When people tell you that they cannot accommodate your daughter, you find another way.
When the teacher says she can’t give different work to your child, only extra work if they need to be challenged, you ask someone else.
When the school officials say they don’t offer a gifted program until third grade and your son is in kindergarten, you continue to go up the ladder until someone will hear you.
When the bus driver writes your child up again for not sitting still when his bus ride is an hour long and he can’t have his medicine until 3 o’clock, you calmly try to explain your situation. If they don’t listen, you go to the principal, the transportation manager, and whoever else will listen.
When I tell you to prepare for war, I certainly hope you won’t need the armor, but I’ve used mine many times and my child is only five.
Use your village so you don’t bust up in the school like an episode of Jerry Springer. Let your villagers calm you down, let you vent, and encourage you before you take the crazy train to the school board office. You laugh now, but the day will come!
Don’t stop fighting. Many times, especially while our children are very young, we are their only voice. Keep fighting for them. Our children need to know that we are their biggest advocates.
5. Breathe.You will cry in meetings. It is inevitable. At least it is for me, because that is what I do when I am overwhelmed and angry and can’t just flip out like I want to do.

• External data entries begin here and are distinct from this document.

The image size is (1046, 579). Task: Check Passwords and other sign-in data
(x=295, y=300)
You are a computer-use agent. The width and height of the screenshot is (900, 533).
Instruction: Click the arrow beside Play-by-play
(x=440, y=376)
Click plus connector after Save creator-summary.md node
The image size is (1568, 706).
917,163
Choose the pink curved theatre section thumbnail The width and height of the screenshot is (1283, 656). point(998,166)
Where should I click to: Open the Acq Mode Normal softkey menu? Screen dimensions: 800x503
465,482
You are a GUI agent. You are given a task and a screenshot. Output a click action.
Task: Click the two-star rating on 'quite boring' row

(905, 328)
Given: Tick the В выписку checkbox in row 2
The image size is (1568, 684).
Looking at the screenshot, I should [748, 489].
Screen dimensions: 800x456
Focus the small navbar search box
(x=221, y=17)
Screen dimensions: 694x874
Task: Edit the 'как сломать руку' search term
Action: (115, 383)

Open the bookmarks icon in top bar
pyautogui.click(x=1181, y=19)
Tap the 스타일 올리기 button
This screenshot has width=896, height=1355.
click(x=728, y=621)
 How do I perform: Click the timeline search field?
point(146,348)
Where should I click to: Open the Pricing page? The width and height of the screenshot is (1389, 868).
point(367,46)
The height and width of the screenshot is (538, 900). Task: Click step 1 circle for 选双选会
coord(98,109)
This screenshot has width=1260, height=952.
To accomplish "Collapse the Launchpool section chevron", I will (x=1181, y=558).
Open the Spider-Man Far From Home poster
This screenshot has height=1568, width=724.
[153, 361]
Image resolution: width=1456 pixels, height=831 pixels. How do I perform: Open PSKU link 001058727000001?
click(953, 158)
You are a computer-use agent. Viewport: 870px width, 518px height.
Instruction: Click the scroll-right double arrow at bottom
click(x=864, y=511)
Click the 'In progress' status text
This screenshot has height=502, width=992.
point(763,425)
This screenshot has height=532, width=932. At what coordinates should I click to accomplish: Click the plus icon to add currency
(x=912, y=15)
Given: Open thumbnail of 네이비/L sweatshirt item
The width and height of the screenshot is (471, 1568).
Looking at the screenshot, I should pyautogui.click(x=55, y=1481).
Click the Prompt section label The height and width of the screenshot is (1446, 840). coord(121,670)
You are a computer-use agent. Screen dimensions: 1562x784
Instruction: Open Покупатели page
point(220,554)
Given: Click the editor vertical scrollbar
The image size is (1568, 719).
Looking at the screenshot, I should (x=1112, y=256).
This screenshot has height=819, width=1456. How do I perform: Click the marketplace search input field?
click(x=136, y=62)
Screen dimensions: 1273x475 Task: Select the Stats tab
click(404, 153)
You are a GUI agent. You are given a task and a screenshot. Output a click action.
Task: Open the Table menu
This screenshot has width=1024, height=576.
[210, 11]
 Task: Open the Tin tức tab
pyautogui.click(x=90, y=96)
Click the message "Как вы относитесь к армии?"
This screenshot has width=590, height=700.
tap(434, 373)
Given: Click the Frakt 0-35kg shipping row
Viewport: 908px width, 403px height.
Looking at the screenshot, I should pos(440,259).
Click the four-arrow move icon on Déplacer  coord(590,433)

In order for me to survive, I need to understand that, while it may feel like they just have no clue about my child or they are personally attacking my ability to parent him, they are (in most cases) sincerely trying to do the best they can while following school policies and procedures.
As a teacher, I can tell you that what is best for the individual child doesn’t always follow the handbook. What this means for me as the parent of a child with multiple behavioral disabilities, a sensory disability, and who is also academically gifted, is that I have to breathe a lot. Sometimes it is because I don’t feel truly heard by Briggs’s school, but usually it is because my husband and I are forced to make a decision without knowing for certain if it is the right choice for him.
We were told to consider skipping him a grade or even two. I laughed. I mean, this is the kindergartner who just de-pants himself at a birthday party for comfort and you think he can handle his life with eight-year-olds!? No ma’am. But, academically, we do fight an uphill battle, because when he is bored he acts out, so he must remain challenged.
So, breathe. It won’t always make sense, but if we act out like our children do, it won’t solve anything. You know, like we tell them when they are on the brink of a complete loss of insanity?
Don’t be afraid to try what no one else will. What works for other children is unlikely to work for our kids. So, while Legos are a great mind activity for our son, they are also the source of many a meltdown because a piece that is nearly invisible to the human eye just won’t fit quite how he wants it. So the bucket goes flying and a barrage of tiny blocks that seem to be made of shrapnel rain down from the ceiling.
Some kids can read independently and sit quietly at their desks; others may be able to play educational games on a tablet or keep their hands in their laps while sitting criss-cross applesauce during circle time. Those children are not my son.
Don’t be afraid to try what seems different or weird. Most days, my kid eats dinner standing up. My son sleeps a lot of nights on the hardwood floor, he rolls his shorts up to lengths only known by men on the golf course over 70. And when he needs to calm himself, he punches a punching bag and hits his head on the couch cushions. I no longer question his process. We roll with what works at the time.
This road is long. Public education for children with invisible disabilities may be ugly, and it may get messy, but I can assure you that if you build your village, you ready yourself for battle, you understand that you might not always be understood, you never stop fighting, and you remind yourself to breathe, that we will all get through this and our children will be the stronger for our efforts.